THE PARADOX OF DEPRESSION
While most economists feel this will be a plain old-fashioned recession, a few economists fear we are heading for a depression, a huge decline in output of as much as 10%. It is worth asking, even if an economic depression is in the cards, why is that so bad?
To understand this seemingly bizarre question, consider the following: How was your standard of living just a few years ago, in 2004? If you are like most people, your material standard of living then was just fine. It was considered a good year for the economy, a year of low unemployment and high growth around the world. Since then, the economy of the industrialized world has grown about another 10%. So even if output in 2009 declines a full 10%, the economy will be approximately back where it was in a fairly recent, fairly rosy time.
This insight is far from new. John Maynard Keynes, in his famous 1930 essay “Economic Possibilities for our Grandchildren”, explained that the Great Depression that was just beginning did not mean a true end to prosperity. At that time the decline in output was considered enormous, over 7% of output. But Keynes reassured his audience us. He acknowledges that a market economy is subject to temporary dislocations and adjustment, even severe ones. But he adds:
And even so, the waste and confusion which ensue relate to not more than 7½ per cent of the national income; we are muddling away one and sixpence in the £, and have only 18s. 6d., when we might, if we were more sensible, have £1 ; yet, nevertheless, the 18s. 6d. mounts up to as much as the £1 would have been five or six years ago.

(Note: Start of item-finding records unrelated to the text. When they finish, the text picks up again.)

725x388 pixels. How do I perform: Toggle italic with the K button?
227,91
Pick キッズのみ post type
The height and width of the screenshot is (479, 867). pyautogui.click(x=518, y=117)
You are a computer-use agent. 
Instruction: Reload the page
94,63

It is also likely that official production figures really overestimate the downturn. After all, even in times of zero growth the world progresses: new cures will continue to be found for diseases, new medicines will be introduced and old ones will go off-patent and the price plummets; the sophistication of mobile phones will continue to advance.
Adding to the puzzle, the villain in economic downturns always seems to be “excess capacity”. That means we have more factories than we need. That too is a paradox. It seems logical that the more capacity, the better. Wasn’t the Garden of Eden a place where all man’s needs were amply provided for?
Let’s get to the bottom of these puzzles. There are two main reasons that going back to the production level of 2004 would be traumatic. The first, less important one is that during the last few centuries we human beings have become accustomed to continuous progress, despite the fact that historically progress has been the exception rather than the rule. Modern man feels that if he is not moving forward, he is moving backward.
The more important reason is that the downturn does not affect everyone equally.Most people will see their standard of living stable or even rising. They continue to draw their old salaries, which will probably buy even more than before due to falling prices. But rising unemployment means that some people will find their standard of living plummeting. In normal times a lot of people lose their jobs too, but the vast majority of them find comparable jobs before their unemployment benefits run out. But in a recession it’s hard to find a good new job; many people remain unemployed or find jobs that pay much less than the old one.
It is not only a lack of a job that gets people down; the fear of job loss is also unsettling. In many countries, job security is the foremost concern for most workers. (According to the World Values Survey, about two thirds of workers in the average country named job security as either the first or second most important consideration in choosing a job. Interestingly, in dynamic Israel the figure is much lower; less than half have job security as such an important concern. In the rough and ready US, it is only about a third.)
So even though it is the overall loss of national income that defines a downturn as a recession or a depression, the slightly lower overall standard of living is not what makes it depressing. Much worse is a general feeling of stagnation and instability. When policy makers formulate a stabilization plan, they should make sure it addresses the underlying source of distress in economic downturns.